* WORK REQUIRED *
Look below for the line holding "Task: Click the number 16 in the device model" and the line holding "Screen dimensions: 1276x778". Transcribe exactly those lines and all lines between them, nothing more.

* INFORMATION SUPPLIED *
┄┄┄┄┄┄
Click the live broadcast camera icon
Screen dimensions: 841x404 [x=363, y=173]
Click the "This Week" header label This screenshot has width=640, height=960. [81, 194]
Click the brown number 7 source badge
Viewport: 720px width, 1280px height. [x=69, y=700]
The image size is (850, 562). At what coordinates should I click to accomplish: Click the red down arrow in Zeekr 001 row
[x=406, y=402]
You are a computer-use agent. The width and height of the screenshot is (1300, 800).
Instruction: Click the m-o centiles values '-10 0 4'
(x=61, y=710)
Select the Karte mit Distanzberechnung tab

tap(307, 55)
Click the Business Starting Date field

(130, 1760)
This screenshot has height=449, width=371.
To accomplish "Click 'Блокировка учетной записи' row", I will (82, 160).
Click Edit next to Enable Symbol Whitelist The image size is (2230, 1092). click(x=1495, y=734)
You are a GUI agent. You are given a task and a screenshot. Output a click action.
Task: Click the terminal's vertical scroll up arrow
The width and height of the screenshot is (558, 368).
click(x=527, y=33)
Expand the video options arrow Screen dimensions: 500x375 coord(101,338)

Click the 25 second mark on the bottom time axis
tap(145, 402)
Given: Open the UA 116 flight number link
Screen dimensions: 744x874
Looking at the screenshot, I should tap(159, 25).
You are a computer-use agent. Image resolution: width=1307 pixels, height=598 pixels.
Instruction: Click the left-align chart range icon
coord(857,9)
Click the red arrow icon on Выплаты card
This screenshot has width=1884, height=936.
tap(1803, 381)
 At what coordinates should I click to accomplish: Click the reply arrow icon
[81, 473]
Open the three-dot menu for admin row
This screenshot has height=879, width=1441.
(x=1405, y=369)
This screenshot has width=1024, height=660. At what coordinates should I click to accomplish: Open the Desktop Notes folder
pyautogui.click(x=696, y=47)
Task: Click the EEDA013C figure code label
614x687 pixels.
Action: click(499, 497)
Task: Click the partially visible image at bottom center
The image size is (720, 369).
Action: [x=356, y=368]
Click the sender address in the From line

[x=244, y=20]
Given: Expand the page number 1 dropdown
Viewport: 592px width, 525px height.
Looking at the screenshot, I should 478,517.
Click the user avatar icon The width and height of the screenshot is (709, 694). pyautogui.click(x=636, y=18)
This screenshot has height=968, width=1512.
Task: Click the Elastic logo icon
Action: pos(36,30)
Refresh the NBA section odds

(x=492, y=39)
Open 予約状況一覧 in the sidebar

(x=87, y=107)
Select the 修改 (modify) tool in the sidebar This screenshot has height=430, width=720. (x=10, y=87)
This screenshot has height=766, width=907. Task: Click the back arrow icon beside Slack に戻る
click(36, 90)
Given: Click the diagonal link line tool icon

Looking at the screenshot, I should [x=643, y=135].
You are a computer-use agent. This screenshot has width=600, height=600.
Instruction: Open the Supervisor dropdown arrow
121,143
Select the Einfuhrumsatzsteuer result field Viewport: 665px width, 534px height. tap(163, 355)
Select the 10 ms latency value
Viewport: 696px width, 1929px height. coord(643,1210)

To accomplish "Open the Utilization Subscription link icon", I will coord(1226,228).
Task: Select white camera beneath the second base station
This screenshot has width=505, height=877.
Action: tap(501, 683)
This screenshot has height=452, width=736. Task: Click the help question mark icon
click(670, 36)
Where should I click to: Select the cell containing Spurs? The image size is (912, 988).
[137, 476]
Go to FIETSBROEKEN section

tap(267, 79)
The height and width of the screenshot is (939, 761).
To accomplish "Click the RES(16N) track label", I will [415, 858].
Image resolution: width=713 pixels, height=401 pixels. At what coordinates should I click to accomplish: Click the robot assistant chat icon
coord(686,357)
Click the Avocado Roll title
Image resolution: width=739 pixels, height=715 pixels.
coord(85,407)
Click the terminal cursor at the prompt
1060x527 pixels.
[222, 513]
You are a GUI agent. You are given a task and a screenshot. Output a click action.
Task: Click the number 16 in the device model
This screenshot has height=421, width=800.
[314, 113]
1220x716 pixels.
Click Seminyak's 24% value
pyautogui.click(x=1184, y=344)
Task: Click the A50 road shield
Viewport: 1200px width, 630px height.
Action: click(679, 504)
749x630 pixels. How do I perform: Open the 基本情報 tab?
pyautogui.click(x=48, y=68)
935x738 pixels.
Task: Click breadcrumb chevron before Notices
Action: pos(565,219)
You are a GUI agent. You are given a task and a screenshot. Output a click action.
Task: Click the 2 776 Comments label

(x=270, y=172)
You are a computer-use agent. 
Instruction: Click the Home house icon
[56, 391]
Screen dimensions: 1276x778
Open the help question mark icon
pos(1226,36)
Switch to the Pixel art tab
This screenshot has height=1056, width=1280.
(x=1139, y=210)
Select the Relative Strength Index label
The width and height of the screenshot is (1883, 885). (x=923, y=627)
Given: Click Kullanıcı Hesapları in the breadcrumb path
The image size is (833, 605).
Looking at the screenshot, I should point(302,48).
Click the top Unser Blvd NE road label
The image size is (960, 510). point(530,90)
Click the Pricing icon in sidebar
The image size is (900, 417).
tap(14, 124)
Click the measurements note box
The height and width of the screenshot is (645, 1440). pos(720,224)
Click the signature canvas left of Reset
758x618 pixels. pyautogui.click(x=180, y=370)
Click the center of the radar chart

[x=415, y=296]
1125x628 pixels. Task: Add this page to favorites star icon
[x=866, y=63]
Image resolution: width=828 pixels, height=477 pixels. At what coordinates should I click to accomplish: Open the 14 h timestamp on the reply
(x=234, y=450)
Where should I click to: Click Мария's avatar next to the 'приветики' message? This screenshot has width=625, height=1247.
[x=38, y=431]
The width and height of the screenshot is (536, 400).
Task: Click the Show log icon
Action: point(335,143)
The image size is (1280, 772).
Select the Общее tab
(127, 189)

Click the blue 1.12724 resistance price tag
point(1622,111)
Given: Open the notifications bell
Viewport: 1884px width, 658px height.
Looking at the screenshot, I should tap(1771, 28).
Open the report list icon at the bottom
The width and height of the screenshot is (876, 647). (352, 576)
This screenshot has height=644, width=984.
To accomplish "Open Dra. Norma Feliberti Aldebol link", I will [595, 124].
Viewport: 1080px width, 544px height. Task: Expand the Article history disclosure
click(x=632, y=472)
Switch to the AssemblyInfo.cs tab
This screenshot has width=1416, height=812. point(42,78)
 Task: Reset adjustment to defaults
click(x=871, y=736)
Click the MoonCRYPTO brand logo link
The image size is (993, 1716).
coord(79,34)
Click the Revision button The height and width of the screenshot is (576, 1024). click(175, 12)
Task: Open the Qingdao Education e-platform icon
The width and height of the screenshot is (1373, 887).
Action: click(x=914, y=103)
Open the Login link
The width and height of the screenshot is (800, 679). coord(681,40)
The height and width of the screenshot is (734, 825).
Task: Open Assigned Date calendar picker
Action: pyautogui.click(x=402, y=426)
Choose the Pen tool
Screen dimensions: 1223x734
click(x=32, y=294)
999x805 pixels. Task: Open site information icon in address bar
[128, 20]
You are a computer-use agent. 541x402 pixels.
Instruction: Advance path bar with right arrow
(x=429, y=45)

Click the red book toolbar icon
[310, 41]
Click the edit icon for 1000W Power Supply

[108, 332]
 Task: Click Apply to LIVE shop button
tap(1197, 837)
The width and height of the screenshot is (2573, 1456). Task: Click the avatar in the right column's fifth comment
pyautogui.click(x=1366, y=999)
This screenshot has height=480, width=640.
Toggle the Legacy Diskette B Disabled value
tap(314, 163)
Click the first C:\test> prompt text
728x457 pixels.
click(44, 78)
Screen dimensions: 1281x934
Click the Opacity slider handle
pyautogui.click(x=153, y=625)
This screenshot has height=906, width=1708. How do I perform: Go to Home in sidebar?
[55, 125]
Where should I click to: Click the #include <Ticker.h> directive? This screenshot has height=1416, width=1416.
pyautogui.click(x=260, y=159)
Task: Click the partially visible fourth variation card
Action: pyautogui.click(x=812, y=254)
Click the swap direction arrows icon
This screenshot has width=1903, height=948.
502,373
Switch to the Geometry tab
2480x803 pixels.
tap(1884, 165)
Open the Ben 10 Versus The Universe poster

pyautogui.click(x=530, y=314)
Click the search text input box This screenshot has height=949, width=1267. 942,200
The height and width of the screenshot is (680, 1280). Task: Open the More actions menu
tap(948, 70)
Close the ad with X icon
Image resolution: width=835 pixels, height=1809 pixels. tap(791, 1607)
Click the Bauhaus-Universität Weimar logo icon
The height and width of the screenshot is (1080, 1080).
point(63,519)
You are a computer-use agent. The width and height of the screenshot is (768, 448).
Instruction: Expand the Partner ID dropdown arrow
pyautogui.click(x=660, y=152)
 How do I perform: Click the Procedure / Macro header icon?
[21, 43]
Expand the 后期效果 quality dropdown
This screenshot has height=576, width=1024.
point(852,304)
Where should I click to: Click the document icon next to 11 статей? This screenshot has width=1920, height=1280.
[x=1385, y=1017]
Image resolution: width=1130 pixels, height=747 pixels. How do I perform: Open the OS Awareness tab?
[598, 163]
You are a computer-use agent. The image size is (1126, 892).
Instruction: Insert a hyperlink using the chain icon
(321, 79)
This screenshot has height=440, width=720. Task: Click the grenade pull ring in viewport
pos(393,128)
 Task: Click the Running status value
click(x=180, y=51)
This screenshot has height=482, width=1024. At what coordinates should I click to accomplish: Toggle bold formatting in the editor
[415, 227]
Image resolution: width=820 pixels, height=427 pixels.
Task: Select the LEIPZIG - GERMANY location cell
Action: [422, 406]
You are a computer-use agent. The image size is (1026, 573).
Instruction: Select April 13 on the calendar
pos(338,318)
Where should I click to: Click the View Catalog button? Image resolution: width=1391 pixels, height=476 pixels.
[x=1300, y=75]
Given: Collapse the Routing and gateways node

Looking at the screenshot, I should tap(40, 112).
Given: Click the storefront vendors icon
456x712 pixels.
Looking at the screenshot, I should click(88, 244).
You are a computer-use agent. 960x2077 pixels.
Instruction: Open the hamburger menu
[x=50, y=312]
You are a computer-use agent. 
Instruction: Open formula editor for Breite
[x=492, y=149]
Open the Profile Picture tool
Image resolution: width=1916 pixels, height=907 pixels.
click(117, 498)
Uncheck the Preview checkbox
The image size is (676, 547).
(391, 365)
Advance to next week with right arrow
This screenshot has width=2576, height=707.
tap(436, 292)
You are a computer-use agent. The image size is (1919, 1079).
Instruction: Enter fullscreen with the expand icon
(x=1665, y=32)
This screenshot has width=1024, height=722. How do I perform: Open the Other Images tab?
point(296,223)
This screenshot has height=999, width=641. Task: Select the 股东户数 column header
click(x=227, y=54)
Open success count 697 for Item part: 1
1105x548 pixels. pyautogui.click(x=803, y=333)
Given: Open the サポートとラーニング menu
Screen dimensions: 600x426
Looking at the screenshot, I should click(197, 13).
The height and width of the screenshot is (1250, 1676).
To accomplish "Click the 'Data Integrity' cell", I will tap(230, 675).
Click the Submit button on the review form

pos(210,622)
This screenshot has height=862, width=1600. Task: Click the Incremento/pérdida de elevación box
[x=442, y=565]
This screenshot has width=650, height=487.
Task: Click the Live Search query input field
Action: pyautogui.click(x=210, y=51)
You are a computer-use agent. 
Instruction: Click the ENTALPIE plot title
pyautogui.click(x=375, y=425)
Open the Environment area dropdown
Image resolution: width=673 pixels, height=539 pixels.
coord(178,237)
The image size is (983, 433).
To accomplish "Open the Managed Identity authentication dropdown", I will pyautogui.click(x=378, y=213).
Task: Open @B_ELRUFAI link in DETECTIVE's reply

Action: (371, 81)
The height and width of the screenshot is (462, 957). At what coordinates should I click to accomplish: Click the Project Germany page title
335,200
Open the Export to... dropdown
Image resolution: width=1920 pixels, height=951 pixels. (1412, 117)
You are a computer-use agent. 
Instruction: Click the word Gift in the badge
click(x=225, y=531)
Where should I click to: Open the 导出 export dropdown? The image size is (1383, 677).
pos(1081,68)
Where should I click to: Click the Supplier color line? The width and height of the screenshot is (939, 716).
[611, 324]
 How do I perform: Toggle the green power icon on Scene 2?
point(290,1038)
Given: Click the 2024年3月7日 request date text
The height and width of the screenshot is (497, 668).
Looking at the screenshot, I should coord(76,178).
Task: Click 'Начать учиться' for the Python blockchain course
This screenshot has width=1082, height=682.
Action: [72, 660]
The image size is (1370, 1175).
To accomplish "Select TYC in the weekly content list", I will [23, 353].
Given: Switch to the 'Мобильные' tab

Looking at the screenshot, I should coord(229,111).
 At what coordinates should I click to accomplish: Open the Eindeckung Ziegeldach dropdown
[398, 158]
┄┄┄┄┄┄
* PROBLEM SOLUTION *
Task: Click the number 16 in the device model
This screenshot has height=421, width=800.
[314, 113]
1220x716 pixels.
Click Seminyak's 24% value
pyautogui.click(x=1184, y=344)
Task: Click the A50 road shield
Viewport: 1200px width, 630px height.
Action: click(679, 504)
749x630 pixels. How do I perform: Open the 基本情報 tab?
pyautogui.click(x=48, y=68)
935x738 pixels.
Task: Click breadcrumb chevron before Notices
Action: pos(565,219)
You are a GUI agent. You are given a task and a screenshot. Output a click action.
Task: Click the 2 776 Comments label

(x=270, y=172)
You are a computer-use agent. 
Instruction: Click the Home house icon
[56, 391]
Screen dimensions: 1276x778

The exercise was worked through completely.